Copy, from the listing, every line in which the string "Sort" is present.
** Source data follows **
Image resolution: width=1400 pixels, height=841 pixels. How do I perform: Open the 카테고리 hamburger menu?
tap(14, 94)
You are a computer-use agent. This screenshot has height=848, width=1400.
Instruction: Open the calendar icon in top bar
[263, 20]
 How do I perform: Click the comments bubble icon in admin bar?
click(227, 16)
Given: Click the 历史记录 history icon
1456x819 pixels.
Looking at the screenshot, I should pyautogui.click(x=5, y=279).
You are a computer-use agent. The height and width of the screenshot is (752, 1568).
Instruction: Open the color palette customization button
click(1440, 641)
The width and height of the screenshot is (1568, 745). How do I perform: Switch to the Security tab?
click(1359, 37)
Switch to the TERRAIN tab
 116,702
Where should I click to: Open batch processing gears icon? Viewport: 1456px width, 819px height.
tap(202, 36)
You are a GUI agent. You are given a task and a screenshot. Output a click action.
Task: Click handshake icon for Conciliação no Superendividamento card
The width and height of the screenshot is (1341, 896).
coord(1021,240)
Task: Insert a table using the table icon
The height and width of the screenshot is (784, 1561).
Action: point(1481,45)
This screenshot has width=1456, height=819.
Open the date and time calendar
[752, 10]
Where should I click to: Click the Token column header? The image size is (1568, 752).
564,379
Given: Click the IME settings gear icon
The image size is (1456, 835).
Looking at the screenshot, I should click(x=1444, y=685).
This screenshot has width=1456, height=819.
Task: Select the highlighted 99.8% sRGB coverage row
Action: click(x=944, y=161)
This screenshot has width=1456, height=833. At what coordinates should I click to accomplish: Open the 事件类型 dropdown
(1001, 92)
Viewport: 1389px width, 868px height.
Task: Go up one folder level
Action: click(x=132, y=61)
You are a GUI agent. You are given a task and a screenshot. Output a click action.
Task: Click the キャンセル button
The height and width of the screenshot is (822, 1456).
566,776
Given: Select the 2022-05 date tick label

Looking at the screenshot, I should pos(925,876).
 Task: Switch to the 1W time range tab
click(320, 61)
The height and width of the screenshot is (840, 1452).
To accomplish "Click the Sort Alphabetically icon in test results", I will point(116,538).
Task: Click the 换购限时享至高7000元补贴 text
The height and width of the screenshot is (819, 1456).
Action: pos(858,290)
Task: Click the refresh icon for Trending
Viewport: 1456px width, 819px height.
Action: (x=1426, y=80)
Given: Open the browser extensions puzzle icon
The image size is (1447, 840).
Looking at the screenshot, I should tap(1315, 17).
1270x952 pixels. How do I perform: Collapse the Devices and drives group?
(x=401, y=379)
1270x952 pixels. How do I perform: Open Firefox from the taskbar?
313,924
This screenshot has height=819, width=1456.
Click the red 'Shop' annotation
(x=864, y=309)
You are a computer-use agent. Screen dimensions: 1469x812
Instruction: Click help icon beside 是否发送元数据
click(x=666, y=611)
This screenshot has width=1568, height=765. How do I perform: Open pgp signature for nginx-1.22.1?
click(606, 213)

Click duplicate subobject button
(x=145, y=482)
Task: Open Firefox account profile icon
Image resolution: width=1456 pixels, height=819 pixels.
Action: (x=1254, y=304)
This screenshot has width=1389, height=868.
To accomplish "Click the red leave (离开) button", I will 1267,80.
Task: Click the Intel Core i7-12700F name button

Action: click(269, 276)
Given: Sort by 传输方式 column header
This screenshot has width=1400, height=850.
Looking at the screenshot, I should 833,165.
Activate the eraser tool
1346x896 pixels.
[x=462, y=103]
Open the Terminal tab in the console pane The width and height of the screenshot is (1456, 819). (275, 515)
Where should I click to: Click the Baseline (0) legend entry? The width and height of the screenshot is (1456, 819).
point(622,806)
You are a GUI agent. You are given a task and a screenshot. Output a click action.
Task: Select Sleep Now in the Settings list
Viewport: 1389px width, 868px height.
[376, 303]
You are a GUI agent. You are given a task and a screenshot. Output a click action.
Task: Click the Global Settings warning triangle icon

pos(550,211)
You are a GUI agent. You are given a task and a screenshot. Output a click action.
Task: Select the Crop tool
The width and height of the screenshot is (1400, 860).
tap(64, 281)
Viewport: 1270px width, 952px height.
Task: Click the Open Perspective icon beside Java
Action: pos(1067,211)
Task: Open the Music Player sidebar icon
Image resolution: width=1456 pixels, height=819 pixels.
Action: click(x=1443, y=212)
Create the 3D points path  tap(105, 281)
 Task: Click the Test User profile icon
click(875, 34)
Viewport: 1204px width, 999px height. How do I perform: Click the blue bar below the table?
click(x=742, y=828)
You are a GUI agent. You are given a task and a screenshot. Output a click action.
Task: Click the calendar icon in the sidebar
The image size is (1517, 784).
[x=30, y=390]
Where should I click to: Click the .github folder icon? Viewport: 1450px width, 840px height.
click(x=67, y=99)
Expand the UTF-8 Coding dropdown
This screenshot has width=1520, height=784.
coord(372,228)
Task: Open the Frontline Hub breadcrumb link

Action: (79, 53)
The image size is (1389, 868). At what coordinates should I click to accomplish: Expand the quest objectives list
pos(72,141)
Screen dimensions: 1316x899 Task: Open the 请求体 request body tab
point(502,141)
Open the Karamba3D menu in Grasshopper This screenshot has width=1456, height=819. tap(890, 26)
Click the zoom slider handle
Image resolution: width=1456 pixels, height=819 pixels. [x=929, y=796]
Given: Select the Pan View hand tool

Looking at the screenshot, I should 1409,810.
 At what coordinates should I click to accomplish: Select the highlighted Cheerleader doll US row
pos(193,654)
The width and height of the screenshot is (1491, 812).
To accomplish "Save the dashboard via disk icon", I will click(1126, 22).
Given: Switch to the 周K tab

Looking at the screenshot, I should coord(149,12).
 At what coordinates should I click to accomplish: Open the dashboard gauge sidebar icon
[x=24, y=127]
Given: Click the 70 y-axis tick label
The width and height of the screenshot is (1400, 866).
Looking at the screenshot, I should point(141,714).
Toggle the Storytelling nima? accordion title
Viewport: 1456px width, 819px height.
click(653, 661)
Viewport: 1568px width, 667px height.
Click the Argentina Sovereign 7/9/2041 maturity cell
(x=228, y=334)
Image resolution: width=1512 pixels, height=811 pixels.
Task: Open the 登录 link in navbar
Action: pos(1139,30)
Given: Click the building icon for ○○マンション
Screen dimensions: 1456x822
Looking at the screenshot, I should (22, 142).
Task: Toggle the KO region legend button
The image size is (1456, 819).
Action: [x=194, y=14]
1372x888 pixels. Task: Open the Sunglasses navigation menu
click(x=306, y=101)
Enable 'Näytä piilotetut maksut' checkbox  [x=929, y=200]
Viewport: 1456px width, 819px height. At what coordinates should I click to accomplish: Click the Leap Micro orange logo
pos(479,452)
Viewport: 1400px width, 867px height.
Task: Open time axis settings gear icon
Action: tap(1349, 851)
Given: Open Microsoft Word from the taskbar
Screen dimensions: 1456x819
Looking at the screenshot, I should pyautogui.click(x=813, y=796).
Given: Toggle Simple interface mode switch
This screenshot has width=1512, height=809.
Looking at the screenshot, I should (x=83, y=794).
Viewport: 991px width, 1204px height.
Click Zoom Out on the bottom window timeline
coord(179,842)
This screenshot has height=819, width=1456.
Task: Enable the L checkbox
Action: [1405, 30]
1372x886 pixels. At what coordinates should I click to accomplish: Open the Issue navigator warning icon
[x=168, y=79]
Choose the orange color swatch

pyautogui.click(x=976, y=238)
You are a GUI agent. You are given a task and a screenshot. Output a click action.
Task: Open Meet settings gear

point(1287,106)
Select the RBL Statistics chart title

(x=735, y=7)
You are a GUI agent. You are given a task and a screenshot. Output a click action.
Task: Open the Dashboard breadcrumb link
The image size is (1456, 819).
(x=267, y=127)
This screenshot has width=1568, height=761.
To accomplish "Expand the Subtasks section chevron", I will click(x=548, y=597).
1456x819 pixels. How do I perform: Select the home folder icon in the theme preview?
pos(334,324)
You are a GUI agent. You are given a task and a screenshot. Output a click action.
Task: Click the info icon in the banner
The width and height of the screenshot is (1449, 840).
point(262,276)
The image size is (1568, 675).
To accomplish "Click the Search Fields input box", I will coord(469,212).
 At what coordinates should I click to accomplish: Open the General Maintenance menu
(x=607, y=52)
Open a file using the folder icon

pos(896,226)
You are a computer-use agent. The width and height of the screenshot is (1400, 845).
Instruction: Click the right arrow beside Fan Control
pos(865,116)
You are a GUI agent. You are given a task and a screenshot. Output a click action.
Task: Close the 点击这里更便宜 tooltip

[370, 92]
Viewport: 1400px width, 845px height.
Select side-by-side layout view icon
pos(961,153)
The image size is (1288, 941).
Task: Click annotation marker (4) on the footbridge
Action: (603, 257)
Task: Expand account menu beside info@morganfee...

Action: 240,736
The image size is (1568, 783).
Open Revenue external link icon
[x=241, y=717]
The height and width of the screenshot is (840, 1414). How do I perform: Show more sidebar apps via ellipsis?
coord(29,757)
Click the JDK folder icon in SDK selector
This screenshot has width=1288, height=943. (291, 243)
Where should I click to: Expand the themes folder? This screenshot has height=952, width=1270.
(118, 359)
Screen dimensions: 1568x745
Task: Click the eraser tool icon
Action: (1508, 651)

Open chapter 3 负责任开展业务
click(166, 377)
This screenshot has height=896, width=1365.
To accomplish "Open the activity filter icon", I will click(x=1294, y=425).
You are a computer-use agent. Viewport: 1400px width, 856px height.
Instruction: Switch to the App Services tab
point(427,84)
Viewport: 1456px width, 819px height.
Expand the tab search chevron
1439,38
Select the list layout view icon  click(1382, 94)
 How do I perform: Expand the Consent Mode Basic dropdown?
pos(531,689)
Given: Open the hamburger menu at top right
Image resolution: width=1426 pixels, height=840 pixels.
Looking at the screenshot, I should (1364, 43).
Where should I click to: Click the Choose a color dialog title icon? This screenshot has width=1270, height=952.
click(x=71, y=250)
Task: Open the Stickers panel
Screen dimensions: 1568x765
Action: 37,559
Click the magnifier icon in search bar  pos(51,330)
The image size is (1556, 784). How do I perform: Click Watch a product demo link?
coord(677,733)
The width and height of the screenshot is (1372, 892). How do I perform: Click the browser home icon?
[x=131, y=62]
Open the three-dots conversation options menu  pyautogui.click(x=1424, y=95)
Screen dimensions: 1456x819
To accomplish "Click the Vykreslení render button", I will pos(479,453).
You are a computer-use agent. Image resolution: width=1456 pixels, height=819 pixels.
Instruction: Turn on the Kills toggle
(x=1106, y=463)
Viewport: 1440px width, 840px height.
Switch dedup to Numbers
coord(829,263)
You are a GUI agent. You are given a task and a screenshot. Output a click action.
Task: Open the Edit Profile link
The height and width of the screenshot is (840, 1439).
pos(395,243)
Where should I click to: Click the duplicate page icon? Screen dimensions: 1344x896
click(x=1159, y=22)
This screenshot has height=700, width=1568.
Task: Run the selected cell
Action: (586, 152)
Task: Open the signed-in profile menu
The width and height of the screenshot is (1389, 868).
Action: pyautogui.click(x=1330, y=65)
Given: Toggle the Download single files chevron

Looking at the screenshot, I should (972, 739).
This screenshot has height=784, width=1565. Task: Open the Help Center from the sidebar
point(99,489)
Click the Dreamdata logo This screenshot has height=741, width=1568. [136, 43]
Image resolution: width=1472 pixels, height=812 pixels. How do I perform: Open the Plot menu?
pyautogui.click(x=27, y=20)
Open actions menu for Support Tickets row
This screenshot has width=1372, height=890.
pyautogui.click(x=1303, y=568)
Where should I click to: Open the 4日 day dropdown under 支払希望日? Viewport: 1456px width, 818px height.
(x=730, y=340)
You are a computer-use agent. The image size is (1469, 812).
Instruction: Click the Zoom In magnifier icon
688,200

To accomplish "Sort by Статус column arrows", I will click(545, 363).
** End of Source data **
The answer:
To accomplish "Click the Sort Alphabetically icon in test results", I will point(116,538).
Given: Sort by 传输方式 column header
To accomplish "Sort by Статус column arrows", I will click(545, 363).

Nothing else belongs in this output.